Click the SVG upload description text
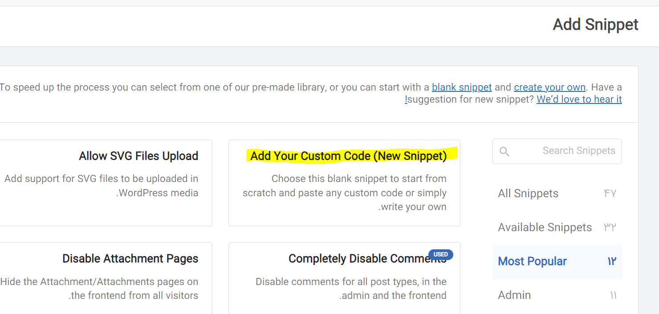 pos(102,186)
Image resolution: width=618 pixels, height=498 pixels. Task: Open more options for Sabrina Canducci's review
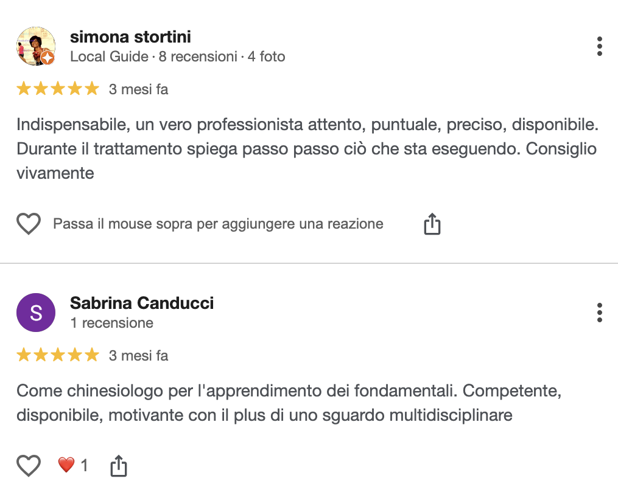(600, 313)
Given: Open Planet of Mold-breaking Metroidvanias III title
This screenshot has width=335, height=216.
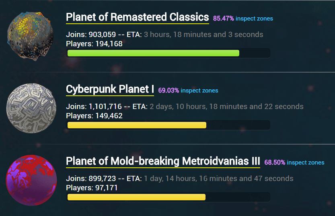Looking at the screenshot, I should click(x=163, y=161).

**Written exercise**
Repeat the rows verbatim, from the line containing "Image resolution: width=618" through the end of the rows, both included, and omit the pictures from your answer.

**Solution below**
Image resolution: width=618 pixels, height=498 pixels. Task: Open more options for Sabrina Canducci's review
(600, 313)
Given: Open Planet of Mold-breaking Metroidvanias III title
This screenshot has width=335, height=216.
Looking at the screenshot, I should click(x=163, y=161).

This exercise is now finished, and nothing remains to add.